Paradoxes of the Time-Challenged
After wasting time in the morning, you decide you don’t want to waste time. So, you put on your seatbelt while you are turning onto the street from your driveway, tie your shoes or put on makeup when stopped at a traffic light, and return a phone call while driving. You apologize and explain why you were late. You would have been on time except for unanticipated red lights and the bus in front of you. You are always five minutes late…never early or on time, and not even ten minutes late…always five minutes late.
You often say, “There is plenty of time; I’ll do it later.” But when it didn’t get done, you say, “I didn’t have time.” You insist that your family is a priority, but after working inefficiently all day, you choose to work late and rationalize your choice: your work puts food on the table and pays the mortgage, and everyone should understand.
You are going to start exercising tomorrow because you didn’t have time today. You are unaware of talking too much because you are not listening when you talk too much. You deny drinking too much because you drink too much, which requires denial.
You know the importance of sleep in managing ADHD, but being awake and doing something is more stimulating than going to bed and do nothing. When your ADHD is worse because you didn’t get enough sleep, you say you need to get more sleep. But your idea of “bedtime” doesn’t change from being the moment you realize that you can no longer stay awake. You take medication to be more alert and focused during the day, and you take sleep medication at night because it is easier and faster than developing and sustaining new routines.
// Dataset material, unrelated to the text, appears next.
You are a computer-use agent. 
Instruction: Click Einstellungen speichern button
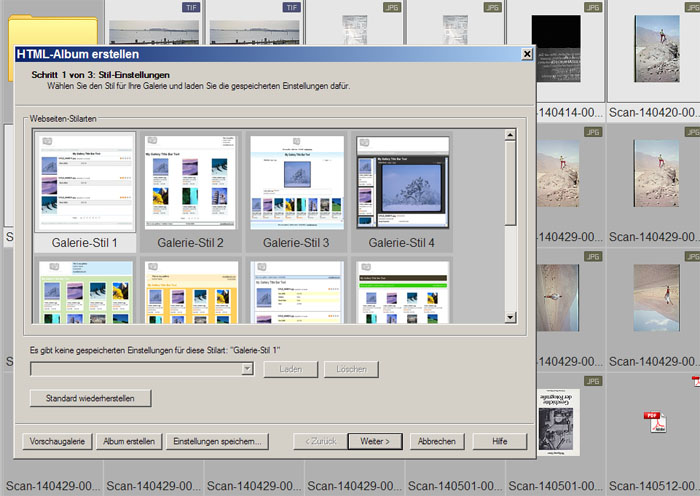click(217, 441)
You know it would help to have a daily meditation practice, but instead of practicing, you criticize yourself for not practicing. There is nothing worth watching on television, but you keep surfing for something worth watching. You want your spouse to accept you as you are, thereby joining you in denying the effects of the ADHD on your marriage.
You get mentally and physically exhausted because you don’t exercise and don’t eat mindfully…because you don’t have time. Time is what other people have. You don’t know that you are creative because there is no evidence that you are. You don’t protect time for creating and don’t consider that you could learn a craft. You foget such things as classes and teachers (of course, there’s no time for a class).
You devalue yourself because of your low self-esteem, and you have a low self-esteem because you practice devaluing yourself. You buy your thoughts as reality, and you deny reality because it conflicts with your thoughts. You may not know what you feel or think because you confuse feelings and thoughts. You avoid uncomfortable feelings because you prefer not to have them.
You blame external events for your internal state: other people and situations are responsible for how you feel and how you respond. But you don’t like being blamed. Others have to interrupt you because you lose awareness of the listener when speaking. Although you dislike being interrupted, you interrupt others because it is hard to listen while holding in your fragile memory what you want to say.
Instead of making New Years resolutions this season, which may be good for just a few weeks, here is an alternative. Contemplate what you value, and make a list of your intentions as they represent your values. Then commit to practicing returning the wheels to the tracks when you get derailed. You can always begin again, as often and as many times as necessary.
Being responsible means not blaming situations or other people (or yourself), which is like blaming life instead of living it. Take the leap of faith that living well with ADHD is possible.
This is SO good. It should be somewhere, perhaps in the appendix of the revised edition of your book. If I had more time I would add the following somewhere: TIMES OF DAY: NOW, AND NOT NOW.
Thanks. I can’t take credit for the clever idea that we live in just two time zones. I stole that one! Maybe someone can tell us who said it.